I used auto-RP to configure a RP, so a little more about auto-RP

auto-RP
Auto-RP automatically distributes information to routers as to what the RP address is for various multicast groups. It simplifies use of multiple RP’s for different multicast group ranges. It avoids manual configuration inconsistencies, and allows for multiple RP’s acting as backups to each other. Cisco routers automatically listen for this information.

Auto-RP relies on a router designated as RP mapping agent. Potential RP’s announce themselves to the mapping agent, and it resolves any conflicts.
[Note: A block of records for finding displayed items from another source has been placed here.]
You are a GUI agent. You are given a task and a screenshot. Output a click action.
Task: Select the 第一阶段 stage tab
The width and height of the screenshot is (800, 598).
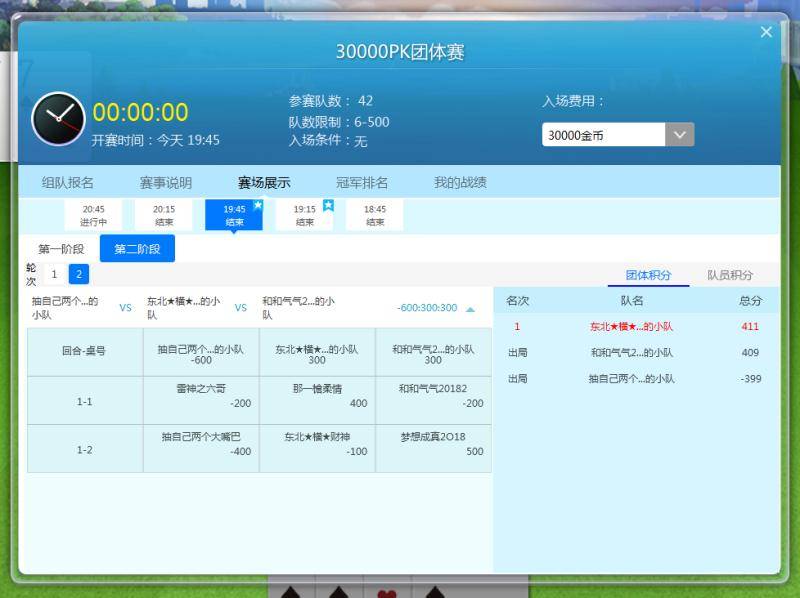click(64, 247)
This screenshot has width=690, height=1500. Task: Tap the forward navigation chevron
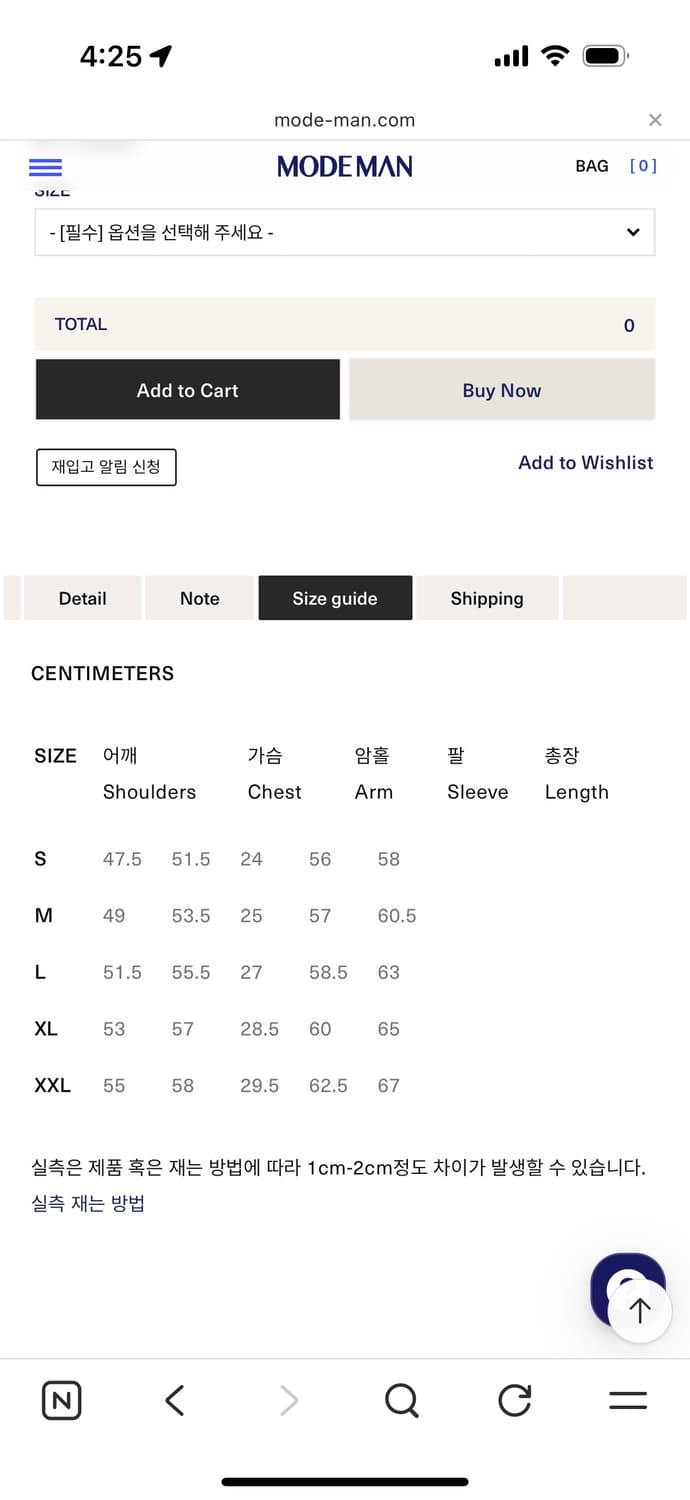click(288, 1400)
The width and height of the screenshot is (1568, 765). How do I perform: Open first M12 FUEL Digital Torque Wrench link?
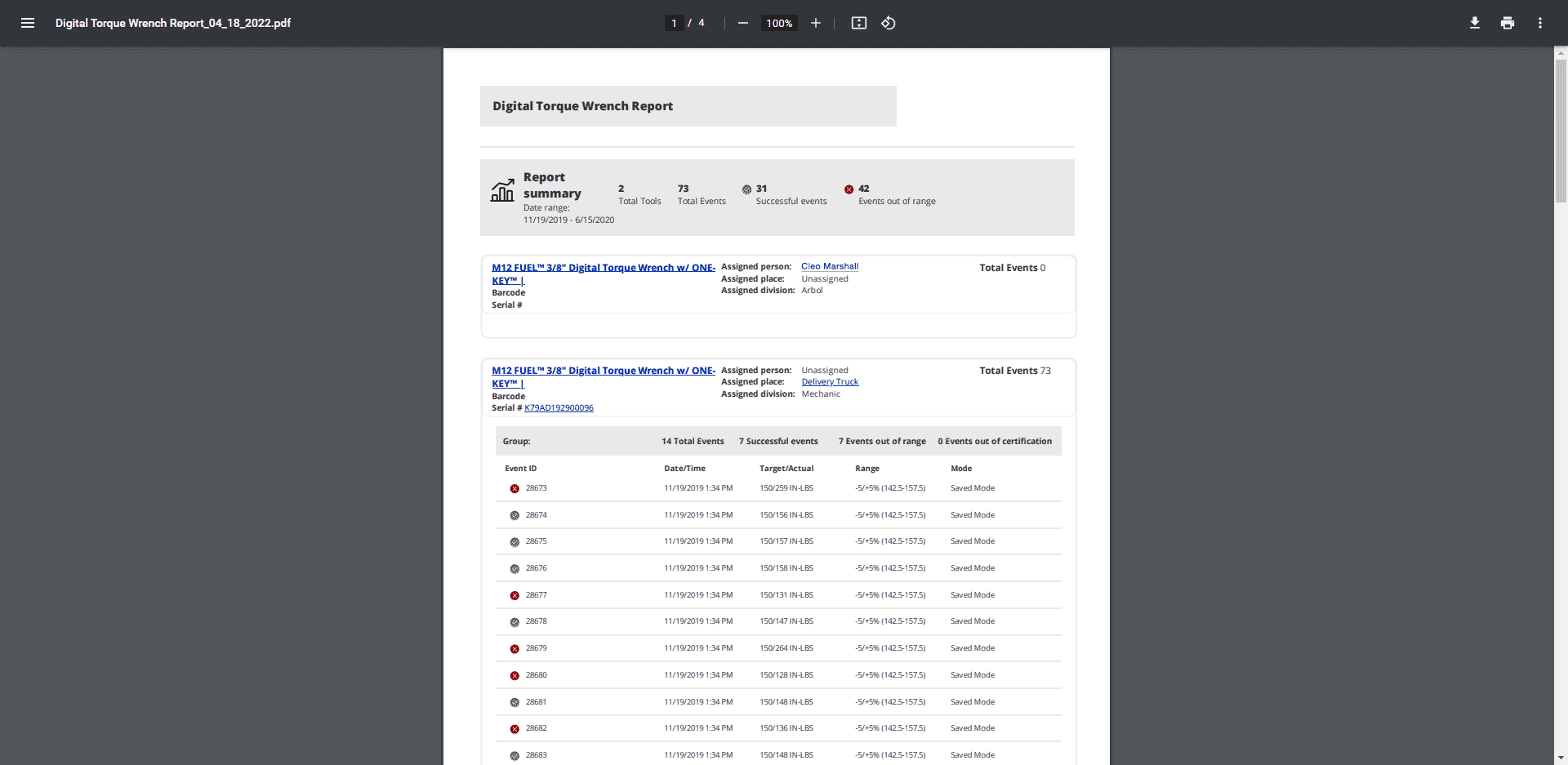coord(603,268)
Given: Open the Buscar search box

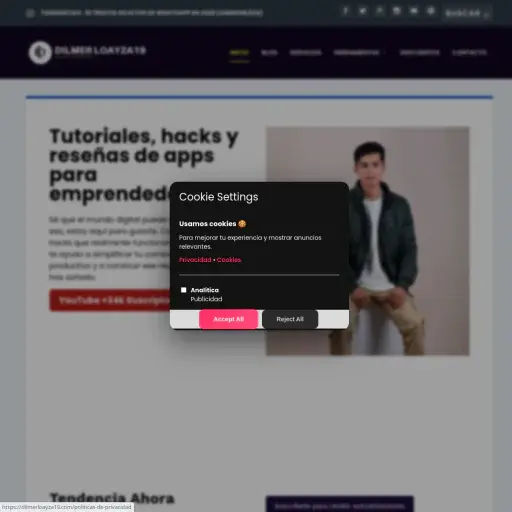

The mapping agent then sends out the multicast group-RP mapping information to the other routers.

Mapping-Agent
The RP mapping agent listens to the announced packets from the RPs, then sends RP-to-group mappings in a discovery message that is sent to 224.0.1.40. These discovery messages are used by the remaining routers for their RP-to-group map. You can use one RP that also serves as the mapping agent, or you can configure multiple RPs and multiple mapping agents for redundancy purposes.

If you want to know more about the theory behind multicast routing check out the “Routing TCP/IP Volume II book written by Jeff Doyle and Jennifer DeHAven Carroll. Or check out this link: http://www.cisco.com/c/en/us/support/docs/ip/ip-multicast/9356-48.html

Let’s start configuring. To configure the RP on R3 use the commands as in the below configuration:

R3
!
interface Loopback0
ip address 3.3.3.3 255.255.255.255
ip pim sparse-mode
!
ip pim send-rp-announce Loopback0 scope 15
!

And configure the Mapping-Agent on router R4. RP and MA can be configured on the same router, but for the sake of the example I configure them on different routers.

R4
!
interface Loopback0
ip address 4.4.4.4 255.255.255.255
ip pim sparse-mode
!
ip pim send-rp-discovery Loopback0 scope 15
!

Basically this is all there is to make PIM-SM, RP and MA to function. To check if everthing works as expected, use the following commands:

Show ip pim rp mapping
pim rp map
As can be seen in the above picture the 224.0.0.0/4 groups are connected to the RP on router R3 and the RP is chosen via Aur0-RP

To check if there is multicast connectivity check the multicast routing table:

Show ip mroute
sh ip mrou

Now were up to the next part, how to stream a videofile over the multicast network to a multicast receiver.

In my example I used 3 virtual machines with windows 7 installed, I use VMware workstation for it. To stream the videofile I installed VLC on C1. See below the configuration I used to stream the file
C1
VLC sets the TTL default to 1. I the topology used, this won’t work because there are at least 4 hops between sender and receiver. I set the TTL to 12. Check this with a wireshark trace like in the picture below
ttl
Because I set the multicast (group)address to 239.255.255.250 on C1, check on router R1 if the correct multicast group is “created” with the “show ip igmp groups” command.
sh ip igmp grou

 

Now configure the client, as shown in the picture below

C2

And there we go! We are looking to an udp multicast videostream. To make C3 work, follow the same steps.

This is a faitly simple example of the of PIM-SM and multicast, but nevertheless it gives a perfect view of the multicast capabilities!

If you run into any trouble, there are some handy multicast troubleshooting tools like mtrace and mstat.

Mtrace is the multicast equivalent of traceroute
mtrace

The mstat command gives you an overview of the multicast path in ascii style. It shows drops, duplicates, TTL’s and delays between the nodes in the paths.